(Stored items)
------------------------------------------------------------------------
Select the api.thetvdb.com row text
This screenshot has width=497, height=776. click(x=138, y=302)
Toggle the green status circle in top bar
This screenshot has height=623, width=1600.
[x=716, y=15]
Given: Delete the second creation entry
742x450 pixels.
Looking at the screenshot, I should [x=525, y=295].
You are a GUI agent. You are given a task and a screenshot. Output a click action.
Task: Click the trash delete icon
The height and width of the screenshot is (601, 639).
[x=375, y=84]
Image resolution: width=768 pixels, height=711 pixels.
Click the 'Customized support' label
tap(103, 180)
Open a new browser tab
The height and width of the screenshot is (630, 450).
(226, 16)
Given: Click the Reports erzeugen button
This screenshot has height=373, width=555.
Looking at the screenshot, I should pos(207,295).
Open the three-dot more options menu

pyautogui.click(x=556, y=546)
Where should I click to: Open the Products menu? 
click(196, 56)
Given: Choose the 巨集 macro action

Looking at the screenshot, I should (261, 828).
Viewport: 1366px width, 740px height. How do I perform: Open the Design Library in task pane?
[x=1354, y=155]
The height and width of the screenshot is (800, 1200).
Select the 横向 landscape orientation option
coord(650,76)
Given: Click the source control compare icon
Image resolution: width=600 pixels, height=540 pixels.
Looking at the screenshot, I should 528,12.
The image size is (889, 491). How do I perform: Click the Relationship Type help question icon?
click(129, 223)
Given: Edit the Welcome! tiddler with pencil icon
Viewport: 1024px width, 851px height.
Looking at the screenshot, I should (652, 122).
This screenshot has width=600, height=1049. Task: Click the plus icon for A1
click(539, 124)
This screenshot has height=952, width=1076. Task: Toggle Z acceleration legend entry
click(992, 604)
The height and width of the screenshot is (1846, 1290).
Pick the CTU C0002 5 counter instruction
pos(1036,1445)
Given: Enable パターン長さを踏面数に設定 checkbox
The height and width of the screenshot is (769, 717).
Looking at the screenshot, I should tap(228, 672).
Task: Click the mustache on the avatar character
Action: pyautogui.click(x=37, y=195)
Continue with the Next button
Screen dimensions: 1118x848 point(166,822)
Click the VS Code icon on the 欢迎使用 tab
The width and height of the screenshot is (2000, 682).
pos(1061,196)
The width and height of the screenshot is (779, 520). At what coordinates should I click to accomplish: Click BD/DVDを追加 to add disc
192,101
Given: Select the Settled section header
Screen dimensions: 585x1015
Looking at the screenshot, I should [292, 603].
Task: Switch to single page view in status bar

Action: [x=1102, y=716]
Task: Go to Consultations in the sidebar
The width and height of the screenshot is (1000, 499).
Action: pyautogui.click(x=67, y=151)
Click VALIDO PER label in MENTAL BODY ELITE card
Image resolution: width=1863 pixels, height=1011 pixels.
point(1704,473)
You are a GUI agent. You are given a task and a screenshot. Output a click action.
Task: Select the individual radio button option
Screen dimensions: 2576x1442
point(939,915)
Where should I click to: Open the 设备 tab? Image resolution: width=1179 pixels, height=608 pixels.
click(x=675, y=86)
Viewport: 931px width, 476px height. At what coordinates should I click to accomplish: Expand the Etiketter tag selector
------------------------------------------------------------------------
What to produce. Set down exactly the lines that begin the records and continue through the line bearing "Task: Click the trash delete icon"; include both ends.

Output.
Select the api.thetvdb.com row text
This screenshot has width=497, height=776. click(x=138, y=302)
Toggle the green status circle in top bar
This screenshot has height=623, width=1600.
[x=716, y=15]
Given: Delete the second creation entry
742x450 pixels.
Looking at the screenshot, I should [x=525, y=295].
You are a GUI agent. You are given a task and a screenshot. Output a click action.
Task: Click the trash delete icon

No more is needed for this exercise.